Half of World’s GDP is Highly or Moderately Dependent on Nature, Says New Report.
World Economic Forum, Davos, Switzerland, 19 January 2020 – Businesses are more dependent on nature and biodiversity than expected, according to The New Nature Economy Report, released today.
On 21-24 January 2020 about three thousand of the world’s movers and shakers will gather for The World Economic Forum Annual Meeting 2020 in Davos-Klosters, Switzerland. What happens there will likely effect every life on Earth.
“We need to reset the relationship between humans and nature,” says Dominic Waughray, Managing Director at the World Economic Forum. “Damage to nature from economic activity can no longer be considered an ‘externality’. This report shows how exposure to nature loss is both material to all business sectors and is an urgent and non-linear risk to our collective future economic security.”

----

Job A: In the report announcement, what is Dominic Waughray's job?
Job B: Retype everything in the rows from the very first line down to the line containing "What do you see at coordinates (1396, 262)", keeping both ends.
The rows have nothing to do with the report announcement.

----

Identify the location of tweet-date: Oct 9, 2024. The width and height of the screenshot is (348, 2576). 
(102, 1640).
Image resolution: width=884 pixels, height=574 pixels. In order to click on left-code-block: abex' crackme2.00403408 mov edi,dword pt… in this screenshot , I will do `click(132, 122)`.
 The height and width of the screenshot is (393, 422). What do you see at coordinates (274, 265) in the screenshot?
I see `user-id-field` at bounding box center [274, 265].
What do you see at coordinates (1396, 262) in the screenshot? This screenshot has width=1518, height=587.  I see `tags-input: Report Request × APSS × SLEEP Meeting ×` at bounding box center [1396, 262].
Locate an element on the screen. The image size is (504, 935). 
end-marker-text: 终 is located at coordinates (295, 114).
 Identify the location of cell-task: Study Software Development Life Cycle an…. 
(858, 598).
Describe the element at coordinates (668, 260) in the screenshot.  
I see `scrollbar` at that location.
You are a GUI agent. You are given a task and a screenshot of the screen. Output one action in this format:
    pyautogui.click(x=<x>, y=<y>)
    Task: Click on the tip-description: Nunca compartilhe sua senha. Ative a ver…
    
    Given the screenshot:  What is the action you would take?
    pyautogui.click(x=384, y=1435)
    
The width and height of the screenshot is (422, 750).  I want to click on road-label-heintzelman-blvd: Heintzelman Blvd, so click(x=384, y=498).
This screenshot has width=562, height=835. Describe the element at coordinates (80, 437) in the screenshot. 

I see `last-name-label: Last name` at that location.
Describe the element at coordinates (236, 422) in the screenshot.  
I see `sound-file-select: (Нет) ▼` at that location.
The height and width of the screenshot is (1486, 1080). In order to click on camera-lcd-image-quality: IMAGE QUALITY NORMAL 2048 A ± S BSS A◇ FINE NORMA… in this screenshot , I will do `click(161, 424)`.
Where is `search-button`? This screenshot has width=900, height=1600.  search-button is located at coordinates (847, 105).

----

Your solution A: He is Managing Director at the World Economic Forum.

Your solution B:
Identify the location of tweet-date: Oct 9, 2024. The width and height of the screenshot is (348, 2576). 
(102, 1640).
Image resolution: width=884 pixels, height=574 pixels. In order to click on left-code-block: abex' crackme2.00403408 mov edi,dword pt… in this screenshot , I will do `click(132, 122)`.
 The height and width of the screenshot is (393, 422). What do you see at coordinates (274, 265) in the screenshot?
I see `user-id-field` at bounding box center [274, 265].
What do you see at coordinates (1396, 262) in the screenshot? This screenshot has width=1518, height=587.  I see `tags-input: Report Request × APSS × SLEEP Meeting ×` at bounding box center [1396, 262].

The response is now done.